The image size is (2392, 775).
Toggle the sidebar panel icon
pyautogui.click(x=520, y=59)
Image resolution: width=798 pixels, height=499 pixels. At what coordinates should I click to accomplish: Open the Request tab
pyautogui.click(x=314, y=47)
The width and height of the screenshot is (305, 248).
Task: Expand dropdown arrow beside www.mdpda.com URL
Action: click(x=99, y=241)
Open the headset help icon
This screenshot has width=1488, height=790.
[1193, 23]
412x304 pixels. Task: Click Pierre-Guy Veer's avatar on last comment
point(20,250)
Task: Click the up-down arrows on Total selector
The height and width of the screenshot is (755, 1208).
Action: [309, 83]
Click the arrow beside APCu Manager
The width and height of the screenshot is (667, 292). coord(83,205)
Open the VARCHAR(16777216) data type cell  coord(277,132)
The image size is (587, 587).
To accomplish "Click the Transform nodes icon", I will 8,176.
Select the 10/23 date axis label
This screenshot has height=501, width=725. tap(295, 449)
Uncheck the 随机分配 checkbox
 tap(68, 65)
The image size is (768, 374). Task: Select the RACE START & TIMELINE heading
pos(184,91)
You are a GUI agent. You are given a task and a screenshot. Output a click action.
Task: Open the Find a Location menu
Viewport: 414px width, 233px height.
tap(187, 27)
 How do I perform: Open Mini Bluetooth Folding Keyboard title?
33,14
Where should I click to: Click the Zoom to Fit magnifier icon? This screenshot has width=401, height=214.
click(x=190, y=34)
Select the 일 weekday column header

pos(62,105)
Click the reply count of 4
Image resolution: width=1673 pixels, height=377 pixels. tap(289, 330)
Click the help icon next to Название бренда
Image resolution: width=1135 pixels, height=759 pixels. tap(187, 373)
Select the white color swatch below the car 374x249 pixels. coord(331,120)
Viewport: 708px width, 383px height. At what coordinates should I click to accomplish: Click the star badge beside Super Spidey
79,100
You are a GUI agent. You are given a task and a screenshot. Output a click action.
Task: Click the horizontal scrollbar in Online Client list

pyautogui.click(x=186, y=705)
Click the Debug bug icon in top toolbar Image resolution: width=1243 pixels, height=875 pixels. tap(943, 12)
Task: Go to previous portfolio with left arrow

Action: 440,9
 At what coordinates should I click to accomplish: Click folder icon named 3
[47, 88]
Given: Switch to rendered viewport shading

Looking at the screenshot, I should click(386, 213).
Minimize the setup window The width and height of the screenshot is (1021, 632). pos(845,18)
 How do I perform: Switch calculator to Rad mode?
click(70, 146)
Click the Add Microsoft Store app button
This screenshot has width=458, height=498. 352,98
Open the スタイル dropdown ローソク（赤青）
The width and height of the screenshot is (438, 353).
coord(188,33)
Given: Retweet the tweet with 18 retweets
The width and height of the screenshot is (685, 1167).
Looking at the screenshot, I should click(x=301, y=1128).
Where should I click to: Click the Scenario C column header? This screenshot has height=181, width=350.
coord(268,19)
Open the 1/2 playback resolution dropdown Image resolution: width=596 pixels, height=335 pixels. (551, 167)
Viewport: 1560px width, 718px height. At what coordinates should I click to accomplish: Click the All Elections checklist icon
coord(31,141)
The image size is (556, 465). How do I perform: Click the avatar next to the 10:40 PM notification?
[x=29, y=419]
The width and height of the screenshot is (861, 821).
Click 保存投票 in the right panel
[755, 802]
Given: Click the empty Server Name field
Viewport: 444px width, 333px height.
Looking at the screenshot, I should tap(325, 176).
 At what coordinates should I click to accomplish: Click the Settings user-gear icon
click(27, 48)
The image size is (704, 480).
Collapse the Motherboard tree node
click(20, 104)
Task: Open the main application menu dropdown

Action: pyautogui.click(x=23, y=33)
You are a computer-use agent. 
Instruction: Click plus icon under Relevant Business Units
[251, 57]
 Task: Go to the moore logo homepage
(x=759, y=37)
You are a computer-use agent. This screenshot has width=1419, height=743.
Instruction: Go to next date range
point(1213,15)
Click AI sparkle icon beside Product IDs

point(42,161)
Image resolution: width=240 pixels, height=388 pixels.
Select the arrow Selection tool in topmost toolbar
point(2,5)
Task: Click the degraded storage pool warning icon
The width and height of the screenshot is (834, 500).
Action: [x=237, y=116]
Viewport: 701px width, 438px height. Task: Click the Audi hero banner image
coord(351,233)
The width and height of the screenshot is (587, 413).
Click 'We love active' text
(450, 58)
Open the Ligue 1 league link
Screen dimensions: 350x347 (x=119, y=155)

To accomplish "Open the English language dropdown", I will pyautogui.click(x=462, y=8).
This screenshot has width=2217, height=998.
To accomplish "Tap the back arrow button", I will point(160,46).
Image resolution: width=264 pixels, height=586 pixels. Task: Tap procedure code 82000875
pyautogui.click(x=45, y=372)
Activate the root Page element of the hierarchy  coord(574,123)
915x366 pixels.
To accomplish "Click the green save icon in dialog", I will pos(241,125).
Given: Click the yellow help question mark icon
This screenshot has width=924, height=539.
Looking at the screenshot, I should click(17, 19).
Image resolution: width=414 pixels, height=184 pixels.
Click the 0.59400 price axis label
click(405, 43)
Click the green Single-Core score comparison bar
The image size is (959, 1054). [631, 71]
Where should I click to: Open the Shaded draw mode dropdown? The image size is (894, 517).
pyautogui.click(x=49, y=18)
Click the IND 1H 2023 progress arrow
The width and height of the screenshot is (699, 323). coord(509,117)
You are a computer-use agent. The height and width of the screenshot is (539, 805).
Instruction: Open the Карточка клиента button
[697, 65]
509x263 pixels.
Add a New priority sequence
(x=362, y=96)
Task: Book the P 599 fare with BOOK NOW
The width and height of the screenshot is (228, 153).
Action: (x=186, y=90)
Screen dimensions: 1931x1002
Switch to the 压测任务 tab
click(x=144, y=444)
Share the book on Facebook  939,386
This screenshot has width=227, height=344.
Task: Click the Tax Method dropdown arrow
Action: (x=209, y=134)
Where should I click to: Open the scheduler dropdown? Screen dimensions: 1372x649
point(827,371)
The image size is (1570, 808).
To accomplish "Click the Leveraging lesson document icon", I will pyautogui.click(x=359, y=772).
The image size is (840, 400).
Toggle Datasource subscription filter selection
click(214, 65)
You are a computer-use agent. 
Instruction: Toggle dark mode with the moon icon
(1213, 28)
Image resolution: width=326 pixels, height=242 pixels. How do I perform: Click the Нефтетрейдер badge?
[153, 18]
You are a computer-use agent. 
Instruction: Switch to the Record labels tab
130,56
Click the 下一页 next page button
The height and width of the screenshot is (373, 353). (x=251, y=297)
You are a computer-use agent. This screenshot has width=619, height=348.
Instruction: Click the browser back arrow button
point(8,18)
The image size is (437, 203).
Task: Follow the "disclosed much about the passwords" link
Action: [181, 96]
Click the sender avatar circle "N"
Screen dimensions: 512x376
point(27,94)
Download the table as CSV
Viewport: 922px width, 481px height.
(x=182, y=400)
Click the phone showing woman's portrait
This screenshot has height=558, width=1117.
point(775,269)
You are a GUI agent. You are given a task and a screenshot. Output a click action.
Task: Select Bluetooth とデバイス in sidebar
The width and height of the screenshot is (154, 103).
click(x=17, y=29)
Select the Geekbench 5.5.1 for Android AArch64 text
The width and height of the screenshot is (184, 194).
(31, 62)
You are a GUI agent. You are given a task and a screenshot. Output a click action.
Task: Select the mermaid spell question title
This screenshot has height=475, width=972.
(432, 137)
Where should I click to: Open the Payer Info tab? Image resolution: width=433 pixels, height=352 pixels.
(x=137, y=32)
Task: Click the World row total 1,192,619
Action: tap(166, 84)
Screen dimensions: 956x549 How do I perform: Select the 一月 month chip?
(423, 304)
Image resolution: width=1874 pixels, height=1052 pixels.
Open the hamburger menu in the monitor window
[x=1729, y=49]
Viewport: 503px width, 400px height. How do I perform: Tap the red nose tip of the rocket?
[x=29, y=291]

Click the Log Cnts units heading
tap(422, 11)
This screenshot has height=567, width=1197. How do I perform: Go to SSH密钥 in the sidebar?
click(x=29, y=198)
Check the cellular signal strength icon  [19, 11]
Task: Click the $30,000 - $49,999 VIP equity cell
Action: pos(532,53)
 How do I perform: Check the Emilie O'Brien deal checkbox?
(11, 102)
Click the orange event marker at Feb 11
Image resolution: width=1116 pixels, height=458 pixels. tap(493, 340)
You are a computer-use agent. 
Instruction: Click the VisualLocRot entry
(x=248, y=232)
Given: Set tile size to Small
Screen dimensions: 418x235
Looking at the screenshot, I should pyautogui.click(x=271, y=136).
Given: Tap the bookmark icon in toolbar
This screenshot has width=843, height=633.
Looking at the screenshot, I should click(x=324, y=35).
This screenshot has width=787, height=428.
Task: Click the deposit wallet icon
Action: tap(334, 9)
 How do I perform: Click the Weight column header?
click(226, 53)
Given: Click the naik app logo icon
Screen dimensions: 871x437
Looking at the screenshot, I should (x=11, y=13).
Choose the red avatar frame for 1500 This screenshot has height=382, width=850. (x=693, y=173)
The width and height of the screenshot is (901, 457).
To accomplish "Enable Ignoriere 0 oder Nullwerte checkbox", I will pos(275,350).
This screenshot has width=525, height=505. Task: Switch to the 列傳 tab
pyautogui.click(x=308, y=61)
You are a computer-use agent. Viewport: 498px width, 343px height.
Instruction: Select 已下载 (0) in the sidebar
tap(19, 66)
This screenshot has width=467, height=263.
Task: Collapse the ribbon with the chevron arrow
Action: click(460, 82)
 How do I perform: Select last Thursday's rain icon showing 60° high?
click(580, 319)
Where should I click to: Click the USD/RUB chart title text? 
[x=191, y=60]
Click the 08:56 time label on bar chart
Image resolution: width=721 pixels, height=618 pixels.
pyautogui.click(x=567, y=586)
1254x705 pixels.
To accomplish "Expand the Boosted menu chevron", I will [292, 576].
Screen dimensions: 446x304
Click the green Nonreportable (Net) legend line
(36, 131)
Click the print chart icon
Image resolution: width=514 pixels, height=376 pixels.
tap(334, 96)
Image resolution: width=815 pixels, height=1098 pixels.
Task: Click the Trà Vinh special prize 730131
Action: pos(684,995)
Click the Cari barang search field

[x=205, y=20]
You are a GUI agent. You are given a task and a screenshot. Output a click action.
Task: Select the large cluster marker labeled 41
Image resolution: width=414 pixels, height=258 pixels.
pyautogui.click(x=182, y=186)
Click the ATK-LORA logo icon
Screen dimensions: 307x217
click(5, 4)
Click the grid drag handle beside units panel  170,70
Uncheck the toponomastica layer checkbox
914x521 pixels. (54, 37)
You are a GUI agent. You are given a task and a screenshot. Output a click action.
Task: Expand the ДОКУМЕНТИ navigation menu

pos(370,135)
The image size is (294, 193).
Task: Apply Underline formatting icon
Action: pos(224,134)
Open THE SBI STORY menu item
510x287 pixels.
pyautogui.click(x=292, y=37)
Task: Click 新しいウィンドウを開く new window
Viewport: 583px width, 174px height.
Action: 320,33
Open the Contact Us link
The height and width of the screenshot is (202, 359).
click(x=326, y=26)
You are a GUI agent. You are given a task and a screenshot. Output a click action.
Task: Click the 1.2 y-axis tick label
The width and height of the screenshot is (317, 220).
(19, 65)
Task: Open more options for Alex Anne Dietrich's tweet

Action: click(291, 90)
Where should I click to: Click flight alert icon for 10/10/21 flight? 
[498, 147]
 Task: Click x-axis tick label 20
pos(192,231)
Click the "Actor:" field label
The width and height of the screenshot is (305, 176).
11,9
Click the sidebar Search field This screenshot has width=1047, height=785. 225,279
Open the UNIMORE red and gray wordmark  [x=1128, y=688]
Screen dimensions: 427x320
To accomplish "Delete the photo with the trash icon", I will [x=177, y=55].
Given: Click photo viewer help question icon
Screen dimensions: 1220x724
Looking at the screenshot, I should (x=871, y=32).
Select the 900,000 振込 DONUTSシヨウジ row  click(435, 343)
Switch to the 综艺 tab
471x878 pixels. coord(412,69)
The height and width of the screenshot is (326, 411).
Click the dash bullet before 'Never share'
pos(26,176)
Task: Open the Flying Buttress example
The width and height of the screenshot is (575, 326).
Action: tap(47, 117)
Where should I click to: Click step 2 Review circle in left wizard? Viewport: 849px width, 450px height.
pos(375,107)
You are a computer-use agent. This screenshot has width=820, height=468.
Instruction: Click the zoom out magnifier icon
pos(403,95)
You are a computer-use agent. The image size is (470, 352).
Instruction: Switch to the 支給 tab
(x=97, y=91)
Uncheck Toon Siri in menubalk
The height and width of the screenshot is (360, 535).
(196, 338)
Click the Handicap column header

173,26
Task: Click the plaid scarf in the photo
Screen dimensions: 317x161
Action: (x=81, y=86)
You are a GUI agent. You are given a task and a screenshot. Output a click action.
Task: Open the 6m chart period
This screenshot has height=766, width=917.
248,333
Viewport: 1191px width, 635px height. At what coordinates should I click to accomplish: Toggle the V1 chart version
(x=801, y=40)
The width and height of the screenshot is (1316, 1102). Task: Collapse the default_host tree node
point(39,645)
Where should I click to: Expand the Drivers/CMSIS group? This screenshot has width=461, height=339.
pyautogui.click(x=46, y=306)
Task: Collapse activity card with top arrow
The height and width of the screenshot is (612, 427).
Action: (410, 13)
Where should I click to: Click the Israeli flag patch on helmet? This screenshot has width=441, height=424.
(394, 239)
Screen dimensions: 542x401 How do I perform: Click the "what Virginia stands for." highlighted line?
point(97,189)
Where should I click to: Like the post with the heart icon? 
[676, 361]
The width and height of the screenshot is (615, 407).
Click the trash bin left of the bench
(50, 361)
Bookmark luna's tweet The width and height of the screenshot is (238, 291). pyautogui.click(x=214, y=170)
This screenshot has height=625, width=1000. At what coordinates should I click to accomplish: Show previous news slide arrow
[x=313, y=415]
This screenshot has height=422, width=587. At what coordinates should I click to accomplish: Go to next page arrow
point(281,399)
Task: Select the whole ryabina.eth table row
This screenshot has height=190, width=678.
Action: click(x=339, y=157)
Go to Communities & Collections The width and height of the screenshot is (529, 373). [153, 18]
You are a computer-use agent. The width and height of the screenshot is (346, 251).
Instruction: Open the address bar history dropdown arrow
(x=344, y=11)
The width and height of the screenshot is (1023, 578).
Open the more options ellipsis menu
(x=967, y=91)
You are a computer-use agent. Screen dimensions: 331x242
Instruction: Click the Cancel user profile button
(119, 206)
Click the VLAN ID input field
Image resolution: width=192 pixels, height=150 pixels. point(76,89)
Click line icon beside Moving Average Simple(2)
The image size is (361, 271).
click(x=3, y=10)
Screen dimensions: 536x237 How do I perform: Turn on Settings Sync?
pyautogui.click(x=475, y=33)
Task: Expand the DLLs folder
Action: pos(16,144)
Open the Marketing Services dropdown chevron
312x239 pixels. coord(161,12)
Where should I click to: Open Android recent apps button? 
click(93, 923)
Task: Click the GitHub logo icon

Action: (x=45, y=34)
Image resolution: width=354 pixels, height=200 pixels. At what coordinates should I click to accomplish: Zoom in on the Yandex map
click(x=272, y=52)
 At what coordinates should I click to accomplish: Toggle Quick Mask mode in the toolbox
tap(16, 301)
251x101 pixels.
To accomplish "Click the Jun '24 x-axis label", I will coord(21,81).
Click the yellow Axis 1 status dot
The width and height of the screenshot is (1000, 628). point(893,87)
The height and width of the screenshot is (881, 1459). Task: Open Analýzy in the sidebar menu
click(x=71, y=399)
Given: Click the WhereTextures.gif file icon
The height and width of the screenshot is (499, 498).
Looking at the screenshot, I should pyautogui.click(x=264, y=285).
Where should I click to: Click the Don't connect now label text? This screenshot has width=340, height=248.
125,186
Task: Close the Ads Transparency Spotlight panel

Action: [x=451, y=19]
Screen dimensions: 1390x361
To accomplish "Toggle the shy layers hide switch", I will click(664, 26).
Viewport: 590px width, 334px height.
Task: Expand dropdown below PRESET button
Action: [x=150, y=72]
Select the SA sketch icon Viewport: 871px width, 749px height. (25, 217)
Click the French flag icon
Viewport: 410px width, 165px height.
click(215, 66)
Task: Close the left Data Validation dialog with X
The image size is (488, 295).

Exercise description. Repeat the entries verbatim through the line with "Task: Click the up-down".

Reply.
The image size is (2392, 775).
Toggle the sidebar panel icon
pyautogui.click(x=520, y=59)
Image resolution: width=798 pixels, height=499 pixels. At what coordinates should I click to accomplish: Open the Request tab
pyautogui.click(x=314, y=47)
The width and height of the screenshot is (305, 248).
Task: Expand dropdown arrow beside www.mdpda.com URL
Action: click(x=99, y=241)
Open the headset help icon
This screenshot has width=1488, height=790.
[1193, 23]
412x304 pixels. Task: Click Pierre-Guy Veer's avatar on last comment
point(20,250)
Task: Click the up-down arrows on Total selector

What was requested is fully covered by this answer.